In München steht die Immobilienmesse Expo Real vor der Tür. Die diesjährigen Trendthemen auf Europas größter Immobilienmesse könnten aber genauso gut auf der Agenda eines Tech-Start-ups stehen: In München wird sich nämlich drei Tage lang alles um Investments, Future of Mobility - Smart Cities, die makroökonomische Entwicklung sowie um Innovation, Digitalisierung und Proptechs drehen. Denn die Immobilien- beziehungsweise Baubranche steht vor den gleichen Herausforderungen wie andere Branchen: Steine, Mörtel und Glas müssen digital werden.

"Das bedeutet, dass sich die Geschäftsverhältnisse innerhalb der Bauindustrie verändern: Designer und Planer werden direkt mit Baustoffherstellern in Kontakt treten", erklärt Kai-Stefan Schober, Partner der Unternehmensberatung Roland Berger. "Händler sollten ihre Geschäftsmodelle überdenken und sich zum Beispiel als Anbieter modularer Baukästen für ganzheitliche Baustofflösungen auf dem Markt etablieren", sagt er. Schobers Arbeitgeber hat kürzlich Experten aus der europäischen Bauindustrie zu den Veränderungen und Herausforderungen ihrer Branche befragt. Die Ergebnisse sind in der Studie "Turning point for the construction industry - The disruptive impact of Building Information Modeling (BIM)" nachzulesen. 

BIM, laut Roland Berger das disruptive Element der Baubranche, ist eine datenbasierte Methode, mit der sich der Lebenszyklus eines Gebäudes von der ersten Idee bis zum Abriss über digital darstellen lässt.

BIM: mehr Effizienz bei der Bauplanung

Die Grundlage von BIM ist ein 3D-Computermodell, das mit zusätzlichen Informationen wie Zeit, Kosten oder Nutzung angereichert werden kann. "Es wird also erst einmal virtuell gebaut, bevor mit der realen Bauausführung begonnen wird", erklärt Ralf Bürger, Vorsitzender der Geschäftsführung der Deutschen Doka, einem Anbieter und Hersteller von verschiedenen Schalungen und Baugerüsten. Durch dieses digitale Durchspielen in 3D lassen sich mögliche Probleme erkennen, bevor der erste Spatenstich gemacht wurde. Das spare nicht nur Geld und Zeit, wie Bürger sagt.

-=-=-

_ARBEITSANWEISUNGEN_
(a) Prüfen Sie, ob die folgenden Aussagen mit dem Textausschnitt übereinstimmen. Antworten Sie jeweils mit Ja oder Nein und zitieren Sie die entscheidenden Worte wörtlich.
(i) Die Expo Real findet in München statt.
(ii) Die Expo Real dauert fünf Tage.
(iii) Ralf Bürger ist Partner der Unternehmensberatung Roland Berger.
(b) Schreiben Sie aus dem Textausschnitt die Stelle zwischen „Die Grundlage von“ und „wie Bürger sagt.“ einschließlich dieser Wörter genau ab.
(c) Beantworten Sie anhand des Textausschnitts die folgenden Fragen:
(i) Wie lautet der Titel der Studie von Roland Berger?
(ii) Was ist die Grundlage von BIM?
(iii) Was bietet die Deutsche Doka an und stellt sie her?

_QUELLENMATERIAL_
-=-=-

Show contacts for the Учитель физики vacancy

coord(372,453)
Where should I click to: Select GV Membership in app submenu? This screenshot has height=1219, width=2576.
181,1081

-=-=-

_SCHRIFTLICHE ANTWORTEN_
(a)
(i) Ja: „In München steht die Immobilienmesse Expo Real vor der Tür.“
(ii) Nein: „drei Tage lang“
(iii) Nein: „Ralf Bürger, Vorsitzender der Geschäftsführung der Deutschen Doka“

(b)
Die Grundlage von BIM ist ein 3D-Computermodell, das mit zusätzlichen Informationen wie Zeit, Kosten oder Nutzung angereichert werden kann. "Es wird also erst einmal virtuell gebaut, bevor mit der realen Bauausführung begonnen wird", erklärt Ralf Bürger, Vorsitzender der Geschäftsführung der Deutschen Doka, einem Anbieter und Hersteller von verschiedenen Schalungen und Baugerüsten. Durch dieses digitale Durchspielen in 3D lassen sich mögliche Probleme erkennen, bevor der erste Spatenstich gemacht wurde. Das spare nicht nur Geld und Zeit, wie Bürger sagt.

(c)
(i) „Turning point for the construction industry - The disruptive impact of Building Information Modeling (BIM)“
(ii) Ein 3D-Computermodell
(iii) Verschiedene Schalungen und Baugerüste